New residual distribution hydrodynamics solver for galaxy formation simulations
Morton, Benjamin Patrick Fraser
Numerical simulations are key to our understanding the complex physical processes present in the formation and evolution of galaxies. The vast majority of the baryonic component is in a gaseous state, modelled by solving the fluid equations, using a variety of methods. I present a new implementation of the 2D residual distribution (RD) family of hydrodynamics solvers. Built around an unstructured mesh, RD solvers produce truly multi-dimensional solutions to the underlying fluid equations, with second order accuracy in both time and space. The implementation accurately reproduces the solutions to many standard hydrodynamics tests.

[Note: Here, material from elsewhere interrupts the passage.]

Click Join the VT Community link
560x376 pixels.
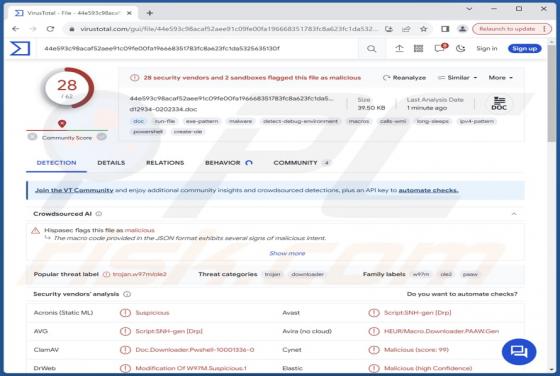(x=74, y=190)
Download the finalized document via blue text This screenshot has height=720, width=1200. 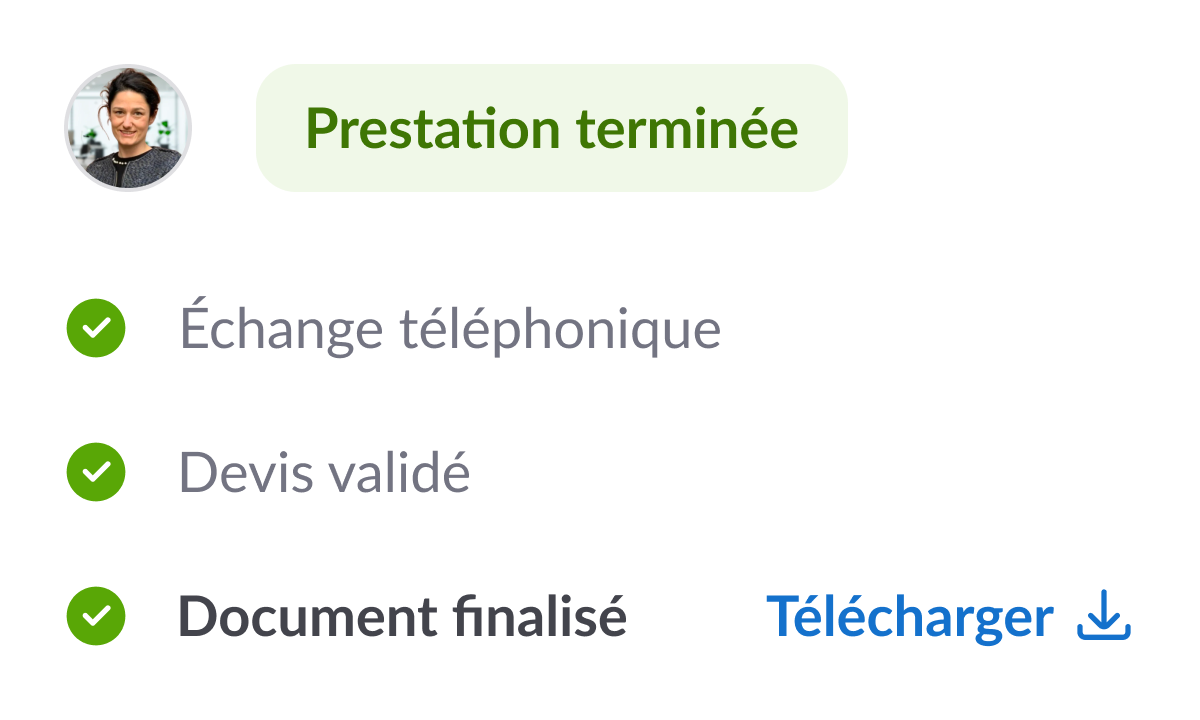(910, 616)
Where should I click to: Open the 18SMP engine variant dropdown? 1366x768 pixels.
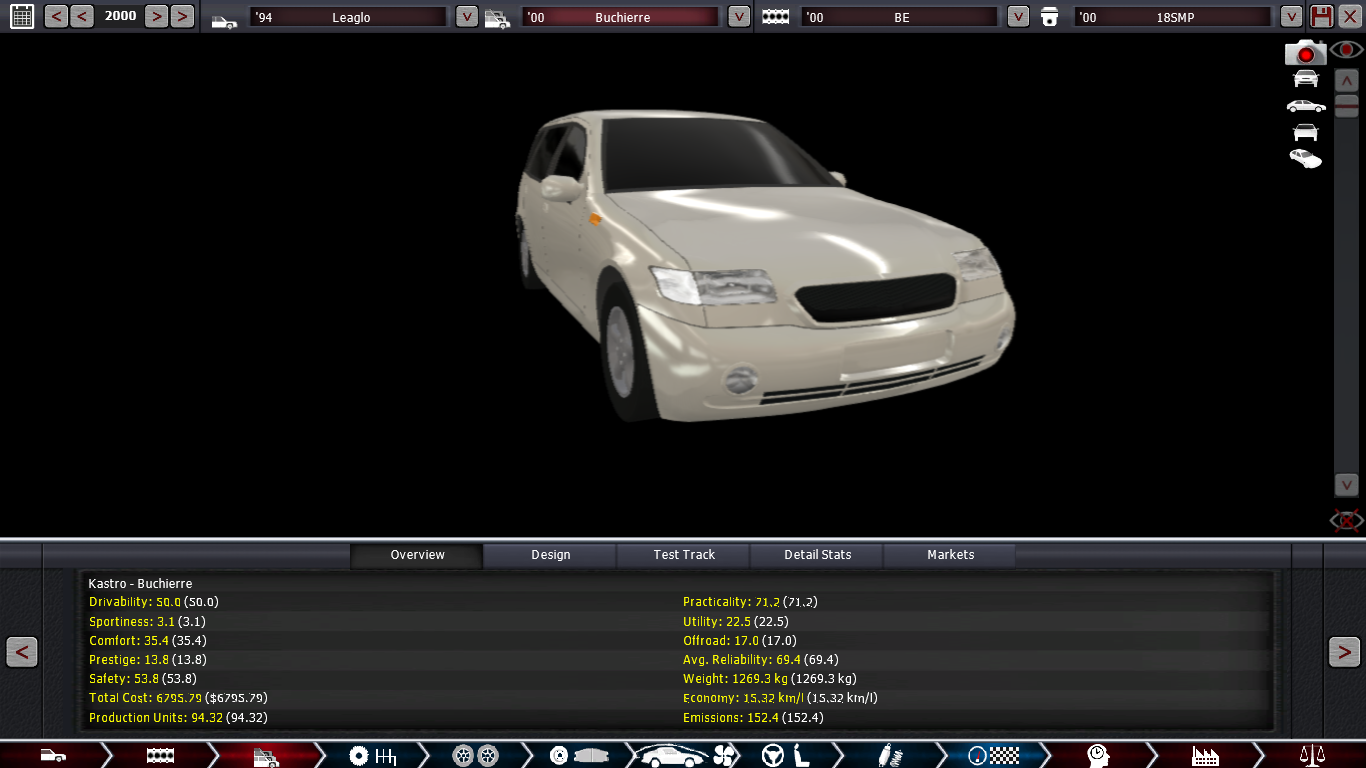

I compare the RD results to solutions from state-of-the-art meshless finite mass (MFM) and meshless finite volume (MFV) solvers. I present extensions to the RD method, deriving an adaptive time stepping regime, and the 3D version of the solver. I also show a numerical study of idealised gaseous dynamical friction (DF) using the MFM solver, for both supersonic and subsonic flows, highlighting the need for accurate solvers. This solver produces a wake that systematically under-produces the expected retarding force in supersonic cases. The over-dense wake it forms does not replicate the expected sharp density profile and produces a bow shock where none is predicted. I compare this regime to that found in cosmological simulations, demonstrating that much of the dark matter substructure in the early universe will experience these conditions, suggesting DF driven mergers may be underestimated in current simulations. I propose a new standard gravo-hydrodynamical test based on the idealised DF setup. I add simulations that include molecular chemistry, showing how DF at early times can stimulate the formation of molecular hydrogen, critical to the formation of the first stars and structures.